A frittata, Dad, as I’m sure you’re already making fun of, is essentially a no-fold omelet.
Greek Frittata (for two):
- 2 Tb olive oil
- 1 small to medium onion, diced
- 1-2 garlic cloves, minced
- 1/2 a small tomato, diced
- 1 cup spinach
- Feta cheese, to taste (I used about 1/8 cup)
- 4 eggs
- Salt, pepper to taste
Over medium heat, saute onions in olive oil until translucent, then add garlic and tomato. Once garlic is golden, add spinach and mix to combine. Cover while you crack your eggs. Whisk the eggs, feta, and season with salt and pepper. Pour over the ingredients in the pan and mix gently so that everything is incorporated. Reduce the heat to low and cover. You’re ready to eat when the top of the frittata is cooked and the edges come away from the pan.
It was delicious. The bottom is golden brown, toasty almost.
Lunch consisted of leftovers tossed into a hot oil-less pan, toasted whole wheat pita, and sliced peppers and cucumber. Oh, and more feta.
Dinner was nothing special. We don’t keep meat on hand and I wasn’t sure what we had that could make a complete meal. Not to mention we had company over who I know can pack it away. I had a sack of potatoes sitting around, I bought when I thought I had an oven and was looking forward to roasted baby potatoes… So boiled potatoes it was and a beautiful new dish was created.
I love combining basic ingredients I have sitting around, especially when they combine to form deliciousness. I started by cleaning, slicing, and soaking whatever potatoes I had on hand (little yellow guys in this case). By soaking them for about a half hour you can reduce the starch content, rinse them, then return them to the pot with water to boil. Depending on the size you sliced them, they could take 20-40 minutes to cook until tender. I also salted the water prior to boilage.

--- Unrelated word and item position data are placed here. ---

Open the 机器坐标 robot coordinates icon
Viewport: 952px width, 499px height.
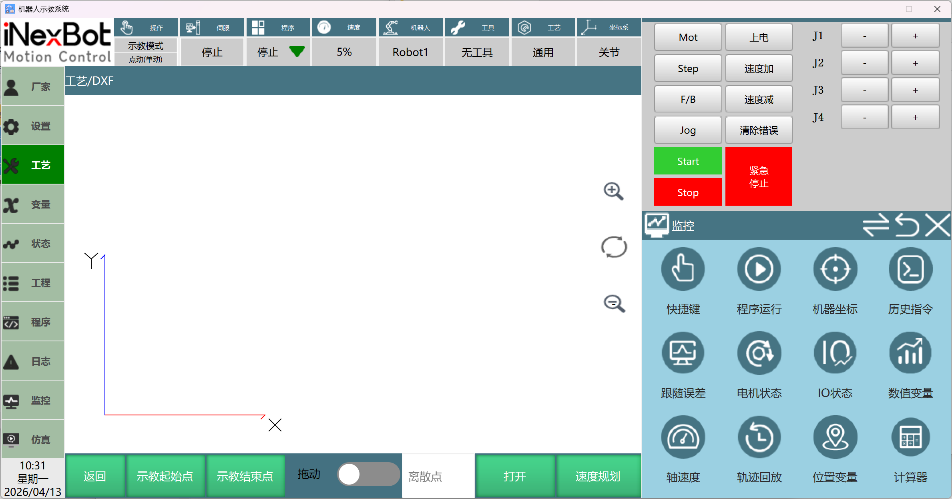point(835,269)
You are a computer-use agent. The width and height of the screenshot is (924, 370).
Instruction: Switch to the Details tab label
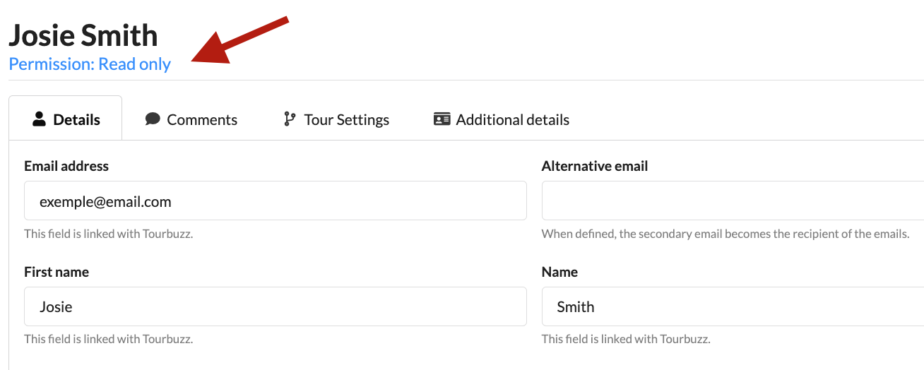point(76,119)
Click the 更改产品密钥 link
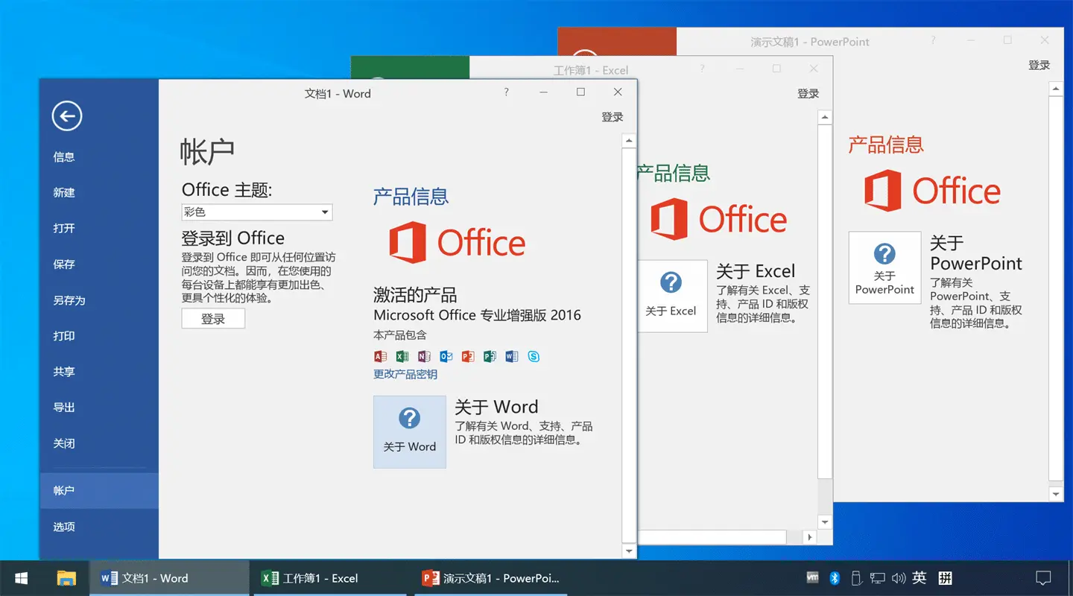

In a separate pan, you guessed it, I began sauteing onions and garlic (same method as above). Since I only had potatoes as a base to work with I used a larger portion of both than usual to add flavor to an otherwise bland dish. Add green beans, I sliced to about 1 cm on a bias (because it’s cute), and stir. Saute these guys briefly while you grab your pre-washed and pre-sliced kale. I essentially coarsely chopped the kale so that I could put it in the pan with a little water and steam with the lid on. Drain the potatoes when done and return to the pot. Once the kale is cooked and there is a very small amount of water left, pour the mixture over the potatoes. Add a small amount of parmesean, gently stir, add more parmesean, gently stir, etc. It’s key to not add all the cheese at once or it will clump. Trust me. I know my cheese.
Garlic Potatoes with Green Beans and Kale
- ~4 cups Potatoes, cubed, NOT peeled (fiber, people, fiber)
- 2 Tb Olive Oil
- 1 small to medium Onion, diced
- 4 cloves Garlic, minced
- 1-2 cups Green Beans, slice on bias (‘cus it’s eye appealing)

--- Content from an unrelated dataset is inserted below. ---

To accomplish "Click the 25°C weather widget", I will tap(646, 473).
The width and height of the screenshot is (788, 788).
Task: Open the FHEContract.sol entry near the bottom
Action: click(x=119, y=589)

- 2 cups Kale, coarsely shopped
- 1/8 cup H2O
- Salt and Pepper, to taste
- 1/4 cup Parmesan, shredded
No photo to brag, the boys ate it before I could even think about snapping a quick shot. I have to say, I have never felt so appreciated doing something I love. Every meal today, Nick went out of his way to tell me how much he appreciates it. I feel so loved.